Imagine you and I are talking and I say “Me gets hungry. Come with I so food gets we can.” You will know immediately that I am either a singularly inept non-native speaker of English or joking.

What This Blog Is

Recreational space

This blog is a recreational space for the informal discussion of language.

This blog is intended to be not a classroom but a playground, in which I invite my readers (should I gain any) to play. My intent is to offer an interactive, informal space for discussing language (primarily the American English variety, but others are welcome too), including questions of grammar and recent linguistic trends and developments. Perhaps we can even come to a tentative agreement on some of the more vexatious issues facing careful users of English today.

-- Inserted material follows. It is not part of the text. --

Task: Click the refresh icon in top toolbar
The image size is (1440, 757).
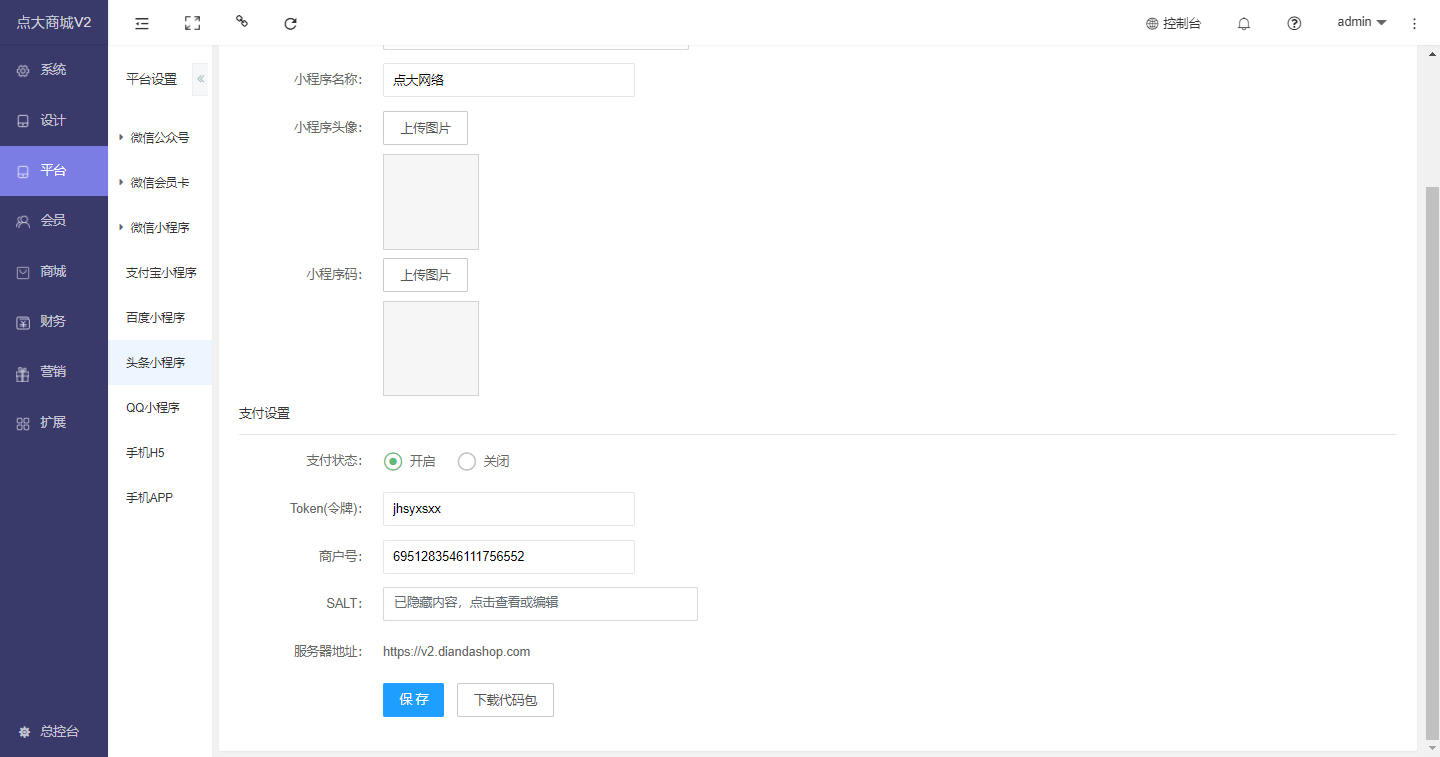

I offer this as a place to discuss questions such as these:

  • Are split infinitives really all that bad?
  • Is there a reasonable alternative to the inelegant his or her construction in a culture rightly concerned about gender equality?
  • What is the best way to pronounce—in an English oral sentence—foreign words and phrases that have entered, or are entering, the English language? Is there a rule of thumb that prevents, on the one hand, a tone-deaf disrespect for other languages and, on the other, pedantry?
  • Should we simply give up on the word whom, and should we admit defeat when faced with the confusion surrounding the words whoever and whomever?
  • Is there a way to help people understand the use of apostrophes, quotation marks, and other threatened or abused marks of punctuation?

Maybe this will even be a place to go beyond words in isolation and to argue the relative merits of, say, cryptic vs. traditional American crosswords, or to converse about the differences between British and American detective stories, or to swap recommendations for interesting books (or blogs) to read.

In short, what this blog turns into some months out will be, I hope, a mutual project involving its readers and its primary author.